Le spina bifida est l'anomalie congénitale avec effet invalidant permanent la plus courante. La spina bifida provoque des anomalies de la moelle épinière en raison d’une mauvaise fermeture du tube neural au début de la grossesse. Cette anomalie touche chaque personne différemment et varie selon sa gravité. Les personnes atteintes de spina bifida pourraient afficher certains des symptômes suivants :

  • Faiblesse dans les jambes ou paralysie des jambes
  • Hydrocéphalie : une accumulation de liquide céphalo-rachidien dans le cerveau qui provoque une enflure du cerveau
  • Difficulté à contrôler les selles
  • Difficultés d'apprentissage

Il existe différents types de spina bifida. La spina bifida occulta, une affection légère, se caractérise par une moelle épinière normale sans ouverture vers le dos. On pourrait dénoter un léger écart dans certains des petits os de la colonne vertébrale. Il est possible qu'on ne relève aucun problème de motricité ou problème sensoriel à la naissance mais que l’on dénote une détérioration neurologique subtile plus tard dans l'enfance ou lorsque l’enfant se transforme en adulte.

Cependant, la spina bifida cystica est une malformation grave où la membrane protectrice de la moelle épinière déborde des ouvertures de la colonne vertébrale, ce qui cause la saillie d’un sac rempli de liquide céphalo-rachidien dans le dos. Dans de rares cas, les nerfs rachidiens peuvent également saillir dans le sac à l'extérieur du dos. Cela peut provoquer des dommages nerveux ainsi que des invalidités graves mais, normalement, cela ne provoque pas la débilité mentale.

Si le bébé est atteint d’une spina bifida où la moelle épinière sort dans le dos, on fermera l’ouverture rachidienne au moyen d'une chirurgie, habituellement dans les 24 heures qui suivent la naissance afin de réduire au minimum les risques d'infection et de préserver la fonction existante de la moelle épinière.

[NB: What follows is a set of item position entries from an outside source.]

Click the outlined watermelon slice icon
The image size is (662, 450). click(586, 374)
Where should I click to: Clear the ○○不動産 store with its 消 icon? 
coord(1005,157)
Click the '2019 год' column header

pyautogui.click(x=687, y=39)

De nombreuses personnes atteintes de spina bifida nécessitent des appareils fonctionnels comme des chaises roulantes, des béquilles ou des appareils orthopédiques pour se déplacer. Elles peuvent également nécessiter des chirurgies supplémentaires, des médicaments et de la physiothérapie. D'autres thérapies et soins médicaux continus peuvent s'avérer nécessaires pour prévenir et contrôler les complications qui peuvent survenir tout au long de la vie d'une personne atteinte de spina bifida.

Prévention, dépistage et diagnostic des anomalies du tube neural

La mère peut réduire les risques d'anomalies du tube neural en prenant de l'acide folique avant de tomber enceinte ou durant le premier trimestre de la grossesse.